Friday, January 14, 2000

Vertically Oriented Strike Indicator

Originator: Catch Cormier

Species: freshwater, saltwater


The VOSI isn't really a fly, it's a "fly enhancer". Think of it as the flyrodder's popping cork. In some instances, it may be used as a strike indicator for freshwater submergent flies.

The inspiration for the VOSI came from Pete Cooper's Perch Float Popper. The popper is made by cutting a styrofoam perch float in half, making a slit in the half-body, and gluing to a threaded hook. Directions can be found elsewhere on the Flies list.

Circa 1992, a few saltwater fly anglers were using the popper along with a Clouser Minnow or Charlie as a "popper-dropper" rig, where the submergent fly was suspended under the popper by a section of tippet tied to the popper hook. Two problems with this rig: the depth of the dropper couldn't be adjusted without cutting and retying, and the dropper section kept getting tangled in the popper hook.

Instead of using a popper, I simply took the half-a-perch-float-body, drilled out a concave face, and made it into the fly rodder's popping cork.

Since "perch float" lacked respect among some fly anglers, I gave this creation the name "Vertically Oriented Strike Indicator" (VOSI). Besides, unlike a perch float, the VOSI requires the correct leader formulation to insure the proper displacement of the trailing fly and it's action in the water. It's all in the 14 page operations manual.

Seriously, the name refers to the fact that it hinges the leader and fly into a vertical orientation, ie, about 45-90 degrees to a floating fly line. The VOSI sits horizontally in the water, but when a fish strikes, even just a nibble, it bobs into a vertical orientation. If the cork goes under, it's time to set the hook.

For freshwater, the pointed end faces the fly line. A slight twitch is all that's used. In saltwater, when fishing for specks, the concave (wide) end faces the fly line. The plastic pin is inserted into the narrow end to reduce the chance of it falling out. A good twitch of the rod tip causes the VOSI to pop, enticing specks and reds to investigate the fly beneath.


Perch floats in either 1 1/2" length or 2" (slightly wide) length. The larger corks are almost always used for saltwater, for choppy conditions, but require a higher weight rod to cast. The smaller floats can be cast with as little as a 3 weight, but a 5 weight is recommended.

A dremel bit tool, conehead sander.

Xacto knife.

Sanding paper, 400 grain is good.


Using a Xacto knife, cut the perch float in half. Most of these floats come with a white end and a red end. If you plan to make Kirk's Perch Float Poppers, save the white end for that purpose (it eliminates having to do a primer coat).

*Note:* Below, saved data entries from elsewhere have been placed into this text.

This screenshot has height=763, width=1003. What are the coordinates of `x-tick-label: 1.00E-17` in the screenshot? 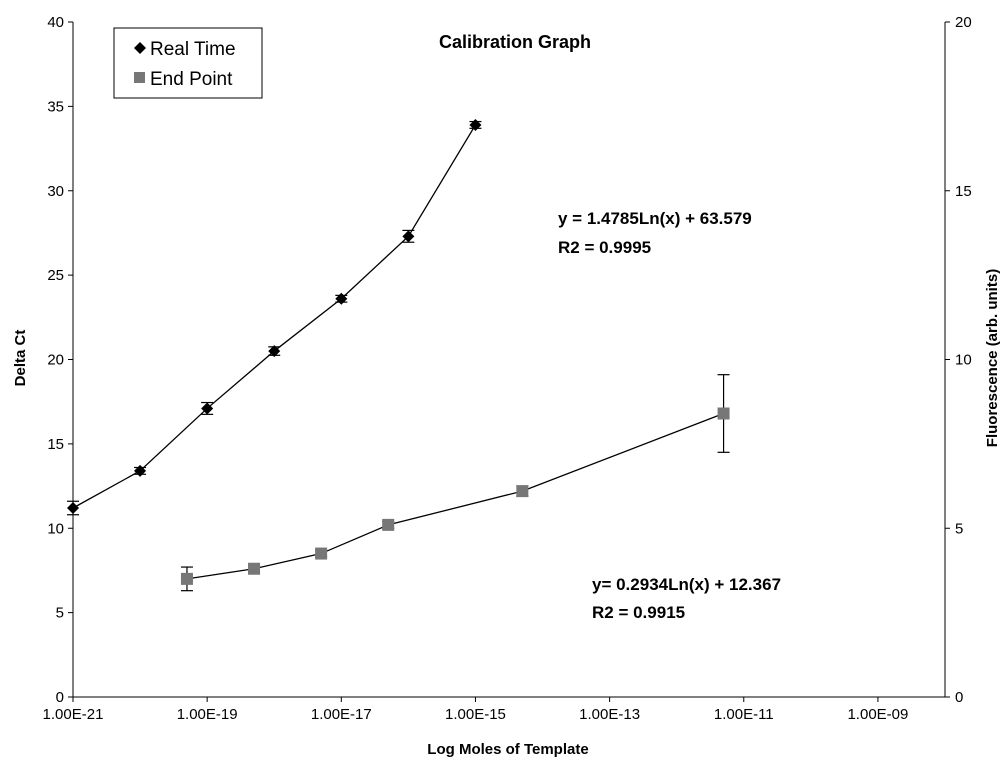 It's located at (342, 714).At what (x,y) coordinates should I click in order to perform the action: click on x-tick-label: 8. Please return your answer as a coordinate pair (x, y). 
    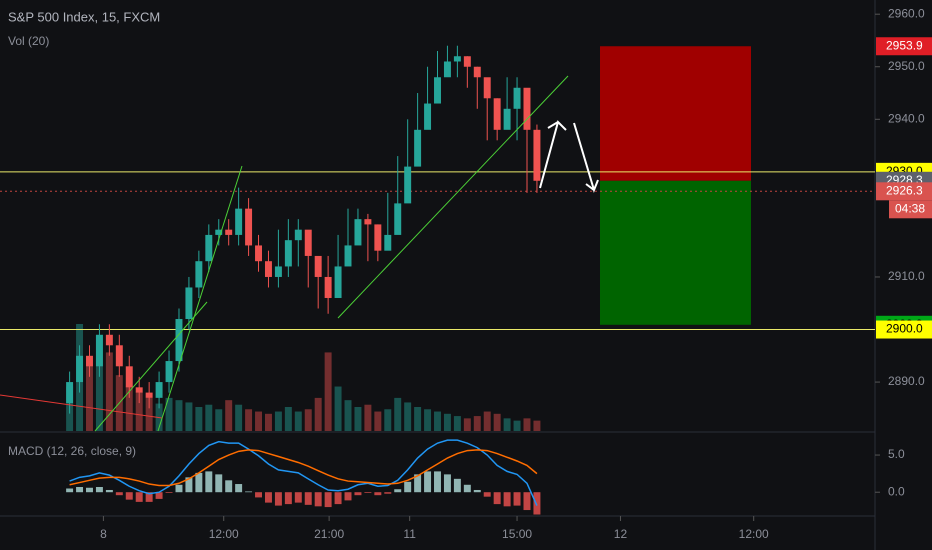
    Looking at the image, I should click on (104, 534).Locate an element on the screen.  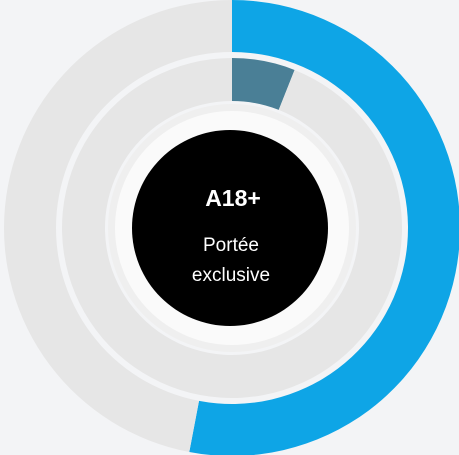
center-line: Portée is located at coordinates (231, 246).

Take the Dremel bit and bore out a cup face in the half-floats. Do this by hand - using the Dremel tool is not safe, and will eat away too much of the styrofoam. If you wish to create a slit, take the Xacto knife and carefully cut lengthwise to the center. Take the sandpaper and pass the edge into the slit, then sand out the slit so it's wide enough to accept your leader.

If water is choppy, then a larger size vosi will work. If you have trouble making the vosi pop in saltwater, then modify the plastic pins. At the wide end of each pin, add a few wraps of lead weight and cover with thread, then epoxy over. This sinks the vosi just enough to make the cupped face "grab" water when stripped.